Gov. DeSantis’ map reshapes Tampa Bay and eliminates a battleground
Shot from the middle of proposed CD 13.

Marine Boat Ship Canal Downtown Urban Metro Skyline Tampa Bay Florida
There may be a lot less competition in this market in the coming decade.

Has Gov. Ron DeSantis’ congressional map effectively ended one of the hottest races in Florida? A reconfiguration of Tampa Bay — one that closely resembles a plan tossed out by courts in 2015 — holds immediate political consequences.

DeSantis’ Office submitted a map (P 0109) on Wednesday as Republican leaders in the Legislature signaled they would support the plan. The proposal is one that would alter the makeup of Tampa Bay and likely leave it with one Democratic Congressman instead of two.

Right now, U.S. Reps. Kathy Castor and Charlie Crist, both Democrats, represent districts contained respectively within Hillsborough and Pinellas counties. But the DeSantis map combines portions of both seats to include downtown St. Petersburg and downtown Tampa into a single district.

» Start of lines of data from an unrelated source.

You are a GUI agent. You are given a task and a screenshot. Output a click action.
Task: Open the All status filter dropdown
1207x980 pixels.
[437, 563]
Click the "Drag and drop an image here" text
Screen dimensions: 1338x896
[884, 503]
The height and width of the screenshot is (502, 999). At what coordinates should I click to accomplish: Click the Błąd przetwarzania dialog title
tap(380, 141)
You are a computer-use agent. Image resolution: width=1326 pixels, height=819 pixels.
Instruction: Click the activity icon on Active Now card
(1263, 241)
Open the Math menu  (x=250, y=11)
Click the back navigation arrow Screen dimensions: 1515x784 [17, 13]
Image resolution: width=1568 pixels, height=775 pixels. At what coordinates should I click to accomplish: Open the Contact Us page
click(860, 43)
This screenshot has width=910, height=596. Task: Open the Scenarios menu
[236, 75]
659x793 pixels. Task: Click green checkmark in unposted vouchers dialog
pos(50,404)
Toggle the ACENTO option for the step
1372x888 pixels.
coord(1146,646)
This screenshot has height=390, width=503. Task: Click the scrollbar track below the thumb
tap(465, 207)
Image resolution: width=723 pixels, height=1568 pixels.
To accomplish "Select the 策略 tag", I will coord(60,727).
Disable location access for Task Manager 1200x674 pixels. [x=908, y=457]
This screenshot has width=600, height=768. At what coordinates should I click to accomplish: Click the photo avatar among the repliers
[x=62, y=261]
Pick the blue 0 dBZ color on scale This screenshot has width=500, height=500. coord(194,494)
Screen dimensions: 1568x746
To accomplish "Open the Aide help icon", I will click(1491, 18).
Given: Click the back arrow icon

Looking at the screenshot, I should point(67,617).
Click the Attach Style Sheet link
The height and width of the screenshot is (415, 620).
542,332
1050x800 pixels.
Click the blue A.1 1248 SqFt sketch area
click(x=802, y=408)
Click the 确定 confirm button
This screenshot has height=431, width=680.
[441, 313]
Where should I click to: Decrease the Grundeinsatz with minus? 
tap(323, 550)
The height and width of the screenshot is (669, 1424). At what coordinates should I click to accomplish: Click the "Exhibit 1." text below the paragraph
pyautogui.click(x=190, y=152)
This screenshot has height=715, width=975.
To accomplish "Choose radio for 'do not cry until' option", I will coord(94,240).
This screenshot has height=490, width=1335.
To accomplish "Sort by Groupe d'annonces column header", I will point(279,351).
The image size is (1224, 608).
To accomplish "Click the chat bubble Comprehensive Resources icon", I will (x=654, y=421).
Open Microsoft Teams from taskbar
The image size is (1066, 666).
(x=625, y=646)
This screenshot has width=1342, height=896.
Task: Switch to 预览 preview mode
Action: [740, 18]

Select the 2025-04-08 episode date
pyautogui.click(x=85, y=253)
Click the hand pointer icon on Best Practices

As proposed, Florida’s 14th Congressional District within Pinellas County would cover east of U.S. 19 and everything south or east of Interstate 275, while also bringing in Feather Sound north of the interstate. On the Hillsborough County side, it would cover all westerly communities, with U.S. 41 serving as the east border in the south and the Suncoast Parkway doing the same in the north. As for the central portion of the county, everywhere south of Gunn Highway/Busch Boulevard falls in the district.

The result is a seat where 58.8% of voters voted for Democrat Joe Biden in the 2020 Presidential Election and just 39.72% picked Republican Donald Trump, according to an analysis by MCI Maps. But that’s the only one of four congressional districts in the metropolitan area where the bulk of voters went for the Democrat.

Most likely, Castor will end up representing the district. The eight-term incumbent and former Hillsborough County Commissioner actually fares better under this map than one originally approved by the Legislature (H 8019). In that plan, she landed in a seat where 54.46% of voters went to Biden and 43.99% voted for Trump. The new seat insulates her even further from a challenge from any of several Republicans filed against her.

Crist, meanwhile, is running against DeSantis for Governor instead of seeking re-election. But instead of leaving behind one of the hottest battlegrounds in the state, Democrats aiming to defend the seat must now decide whether to even run.

The only other Pinellas County seat would be Florida’s 13th Congressional District under the new map.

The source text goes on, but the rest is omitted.